Jun 22, 2016

The Myth of the 'Fred Flintstone' Treatment

If someone comes down with a case of amnesia caused by traumatic head injury, what's the best way to bring him or her back to normal?

Any fan of The Flintstones knows the answer to that question: Simply bonk the amnesiac on the head again to realign the senses. It worked for Fred, after all, whenever a stray bowling ball found its way to his skull, as if drawn to him.

This course of action is also likely known to anyone in the medical profession as one the worst treatments imaginable for any head trauma. And yet, the idea that a second trauma could effectively offset the first to restore an amnesiac's memory is endorsed by upwards of 46 percent of the general public, finds Drexel University psychology professor Mary Spiers.

 So how is that anyone could ever consider this Stone Age treatment an effective remedy? Rather that tracing back to prehistory, the notion of a second knock on the noggin to cure amnesia has its roots in 19th-century medicine, Spiers writes in an article published in the journal Neurology.

The traumatic treatment was first theorized by French scientist named Francois Xavier Bichat. He reasoned that the two hemispheres of the brain acted in sync. As such, in order to restore balance, what happens on one side must be duplicated on the other.

His evidence for his supposed amnesia cure? None whatsoever.

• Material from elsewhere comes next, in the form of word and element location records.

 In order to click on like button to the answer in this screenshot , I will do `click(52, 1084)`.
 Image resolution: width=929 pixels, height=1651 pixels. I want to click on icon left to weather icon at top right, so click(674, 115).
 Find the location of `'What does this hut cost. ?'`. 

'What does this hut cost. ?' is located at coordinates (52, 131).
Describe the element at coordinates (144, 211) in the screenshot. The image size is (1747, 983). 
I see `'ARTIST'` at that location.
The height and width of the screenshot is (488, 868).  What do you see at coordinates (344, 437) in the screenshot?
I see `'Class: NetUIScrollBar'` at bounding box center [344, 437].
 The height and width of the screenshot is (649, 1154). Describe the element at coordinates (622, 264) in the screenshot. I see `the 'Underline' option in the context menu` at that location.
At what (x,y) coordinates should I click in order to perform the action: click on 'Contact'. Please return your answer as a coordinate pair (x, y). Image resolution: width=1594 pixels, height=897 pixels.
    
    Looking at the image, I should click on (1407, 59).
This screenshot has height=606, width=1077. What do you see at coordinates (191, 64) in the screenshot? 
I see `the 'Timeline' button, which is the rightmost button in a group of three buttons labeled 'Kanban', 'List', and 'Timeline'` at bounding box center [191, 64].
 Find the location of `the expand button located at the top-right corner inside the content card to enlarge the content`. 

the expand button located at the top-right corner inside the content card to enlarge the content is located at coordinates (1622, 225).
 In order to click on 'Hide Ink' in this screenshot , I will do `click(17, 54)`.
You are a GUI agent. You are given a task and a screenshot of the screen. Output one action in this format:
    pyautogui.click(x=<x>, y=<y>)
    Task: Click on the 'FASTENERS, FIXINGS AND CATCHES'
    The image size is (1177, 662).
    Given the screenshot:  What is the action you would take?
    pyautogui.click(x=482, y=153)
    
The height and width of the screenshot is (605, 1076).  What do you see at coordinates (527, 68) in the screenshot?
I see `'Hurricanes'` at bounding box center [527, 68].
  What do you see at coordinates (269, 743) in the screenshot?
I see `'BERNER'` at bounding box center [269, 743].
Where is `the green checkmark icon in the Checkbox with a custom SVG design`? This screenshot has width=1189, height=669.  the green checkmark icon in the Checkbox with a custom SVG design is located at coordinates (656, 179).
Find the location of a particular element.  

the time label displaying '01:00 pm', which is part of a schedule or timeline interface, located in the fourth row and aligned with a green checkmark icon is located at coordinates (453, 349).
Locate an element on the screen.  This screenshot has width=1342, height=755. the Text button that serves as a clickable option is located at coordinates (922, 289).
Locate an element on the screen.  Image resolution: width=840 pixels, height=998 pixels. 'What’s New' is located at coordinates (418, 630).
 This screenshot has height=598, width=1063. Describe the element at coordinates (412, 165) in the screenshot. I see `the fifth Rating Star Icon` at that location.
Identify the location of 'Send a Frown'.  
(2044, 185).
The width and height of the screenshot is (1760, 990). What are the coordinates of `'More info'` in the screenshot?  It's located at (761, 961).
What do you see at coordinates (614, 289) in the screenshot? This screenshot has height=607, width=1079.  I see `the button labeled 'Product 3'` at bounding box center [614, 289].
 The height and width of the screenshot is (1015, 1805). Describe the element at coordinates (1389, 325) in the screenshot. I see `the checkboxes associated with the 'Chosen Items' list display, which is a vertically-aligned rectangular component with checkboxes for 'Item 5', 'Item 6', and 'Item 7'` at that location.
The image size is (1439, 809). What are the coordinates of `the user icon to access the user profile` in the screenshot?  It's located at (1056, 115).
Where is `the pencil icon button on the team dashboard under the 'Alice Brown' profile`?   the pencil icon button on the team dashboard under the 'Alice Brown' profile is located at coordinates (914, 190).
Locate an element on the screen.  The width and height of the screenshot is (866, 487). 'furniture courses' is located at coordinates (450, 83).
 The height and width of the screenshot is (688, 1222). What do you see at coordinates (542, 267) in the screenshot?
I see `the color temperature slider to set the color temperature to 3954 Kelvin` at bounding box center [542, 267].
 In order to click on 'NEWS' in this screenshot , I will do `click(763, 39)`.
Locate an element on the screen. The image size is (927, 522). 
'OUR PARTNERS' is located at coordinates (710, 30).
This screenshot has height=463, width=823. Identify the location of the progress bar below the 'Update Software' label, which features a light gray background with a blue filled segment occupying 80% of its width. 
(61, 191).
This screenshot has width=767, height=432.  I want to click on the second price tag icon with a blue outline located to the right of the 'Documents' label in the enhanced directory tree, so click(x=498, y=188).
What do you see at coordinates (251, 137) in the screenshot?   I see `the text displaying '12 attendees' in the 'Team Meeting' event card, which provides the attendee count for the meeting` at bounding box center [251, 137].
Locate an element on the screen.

"From my reading of Bichat's work, it seems that he felt that the second trauma amnesia cure was a common occurrence and didn't need the citation of an individual case," Spiers said. "This was not unusual at the time, to forgo evidence like that."

Before he could even be bothered to prove his case, Bichat died of what was likely a traumatic head injury in 1802. And yet Bichat's untested insights, known as Bichat's Law of Symmetry, were taken up by doctors, scientists and otherwise learned individuals of the time, published and passed on for decades after his death.

When scientists finally came around to the fact that you don't fight traumatic brain injury with traumatic brain injury, it was too late. Rather unlike the faded images in an amnesiac's mind, the memory stuck in the public consciousness.